When Trump finally put pen to paper, he used a fat black marker, the crockery still on the table after a dinner of lobster and caviar.
The deal itself had been announced three days earlier — on Trump's 80th birthday, June 14 — while he was still in Washington, celebrating by watching MMA cage fights at the White House.
The signing venue had shifted multiple times. French President Emmanuel Macron had said the deal had already been signed "electronically."
It had then been expected that Vice President JD Vance would formalize it with top Iranian negotiator Mohammad Bagher Ghalibaf in Switzerland. Trump then muddied the waters by saying it would be signed "tomorrow, maybe the next day" — before simply signing it himself at the Versailles dinner, reportedly impressed by the palace's "golden splendor."

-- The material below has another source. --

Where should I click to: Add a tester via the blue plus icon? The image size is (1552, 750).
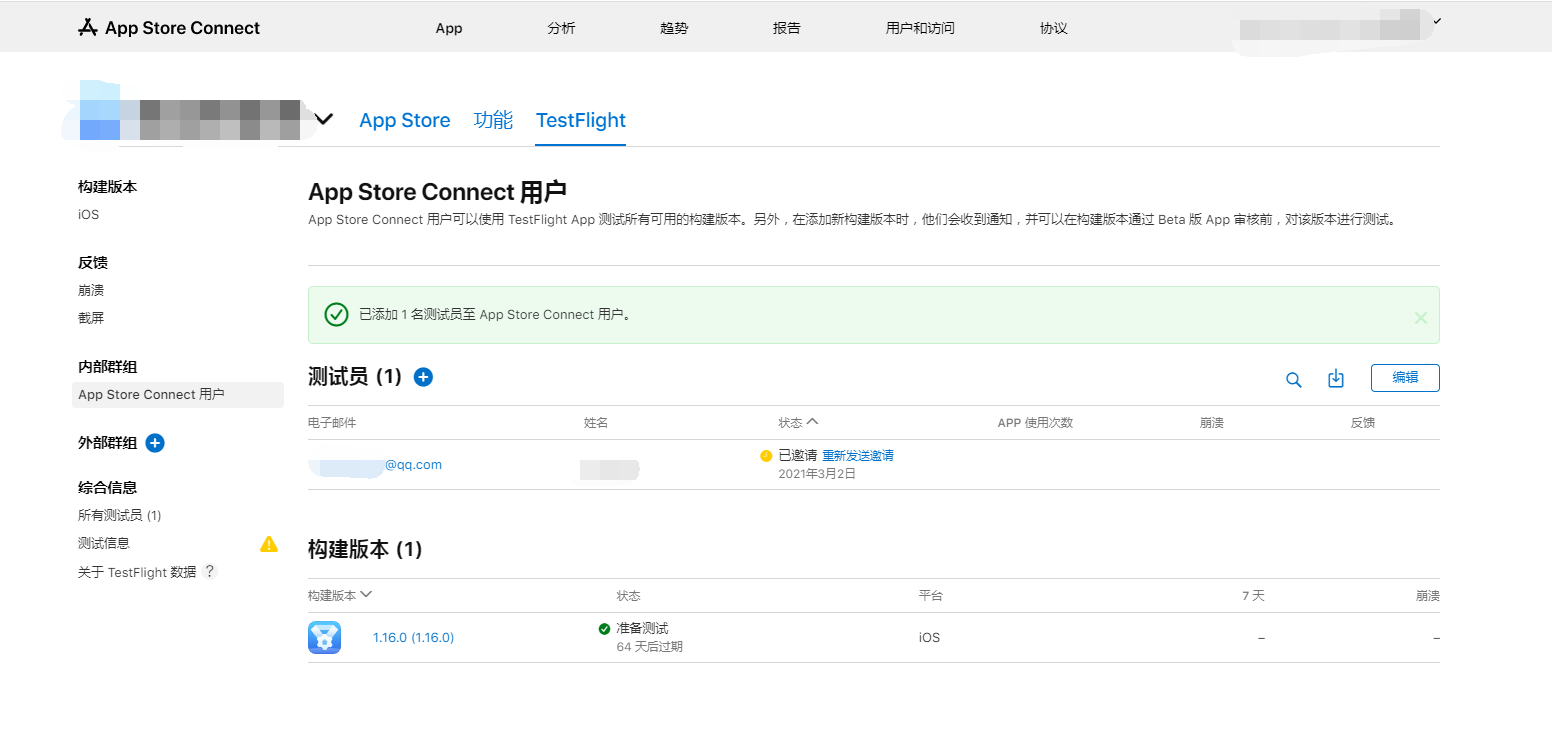click(x=423, y=377)
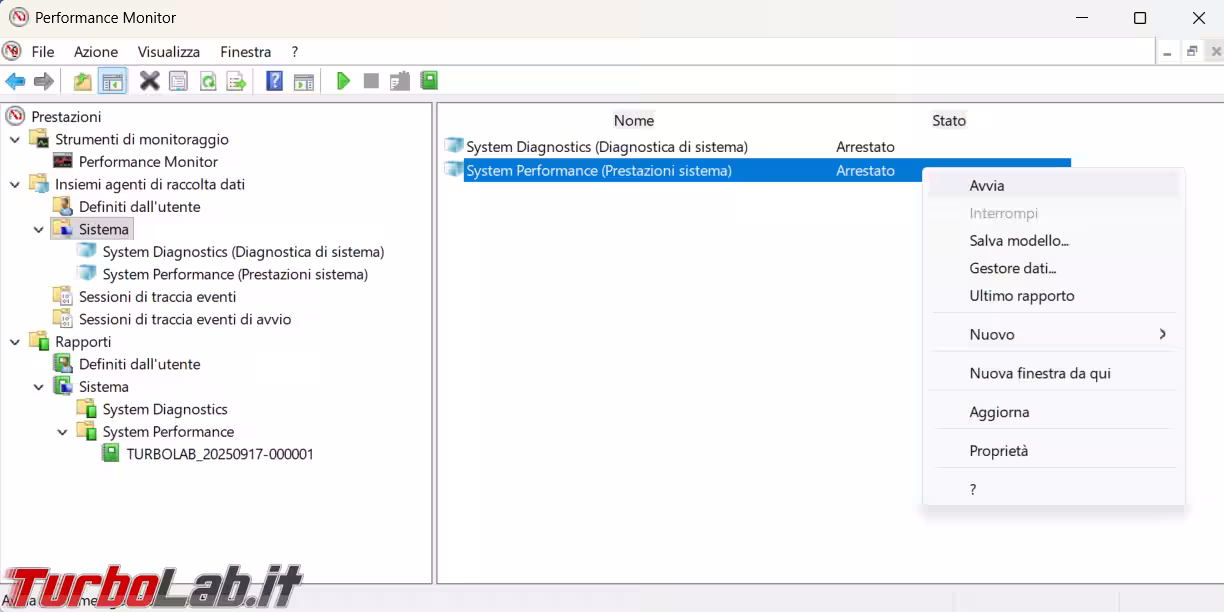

Iranian President Masoud Pezeshkian signed his own copy in a parallel move, with Iranian news agencies showing him brandishing the document for the cameras.
The follow-on talks at the luxury Bürgenstock resort in Switzerland — a mountaintop complex where hotel guests had reportedly been quietly asked to leave — were postponed at the last minute, reportedly due to Israeli military action against Hezbollah in Lebanon late Thursday.
Journalists waiting on the tarmac at Andrews Air Force Base to fly to the meeting with Vice President JD Vance received a terse message: the vice president wasn't leaving that evening.
Iran said Friday there was now "no urgency," but that it was "planning to hold a meeting in the coming days."